=== DETALLES DEL PROBLEMA ===
Reproduce sin cambios el fragmento del texto dado que va desde "Pero la mejor" hasta "de las privatizaciones.", ambos incluidos.

Pero la mejor vida que predijo Quayle fue sólo aparente y pronto se reveló el carácter desigual e inhumano del menemismo. Fue a mediados de la década del ’90 cuando se manifestaron los primeros piquetes en Cutral-Có y Plaza Huincul (provincia de Neuquén) como forma de protesta contra el desempleo que ya crecía a pasos acelerados a raíz de las privatizaciones.

Cuando triunfó la Alianza (UCR-Frepaso) en las elecciones presidenciales de 1999, una gran parte de los argentinos pedía a gritos un cambio y entonces surgió el radical Fernando de la Rúa, quien había prometido encabezar la transformación a partir de un gobierno transparente y honesto, en contraposición con el despilfarro y la corrupción de la década anterior. Pero su gobierno fue más de lo mismo.

El escándalo de las coimas en el Senado para la aprobación de la Ley de Reforma Laboral del oficialismo, dejó en evidencia la continuidad de los vicios menemistas y quebró para siempre a la Alianza, esa coalición de cúpulas partidarias que había nacido sin base social.

=== DATOS DE ORIGEN ===
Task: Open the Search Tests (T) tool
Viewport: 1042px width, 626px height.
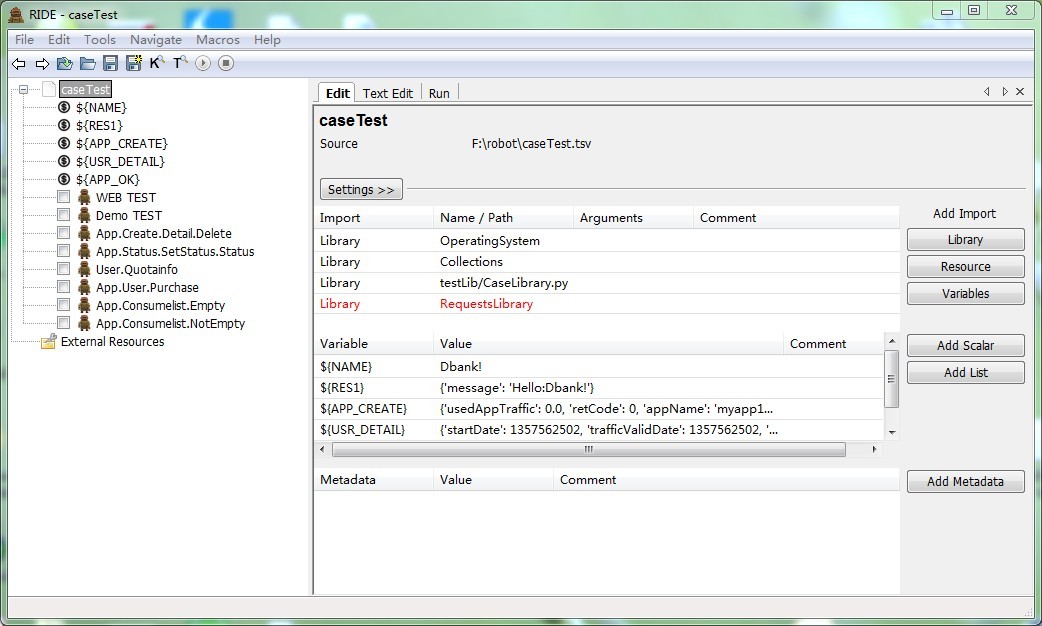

=== SOLUCIÓN PROPUESTA ===
Pero la mejor vida que predijo Quayle fue sólo aparente y pronto se reveló el carácter desigual e inhumano del menemismo. Fue a mediados de la década del ’90 cuando se manifestaron los primeros piquetes en Cutral-Có y Plaza Huincul (provincia de Neuquén) como forma de protesta contra el desempleo que ya crecía a pasos acelerados a raíz de las privatizaciones.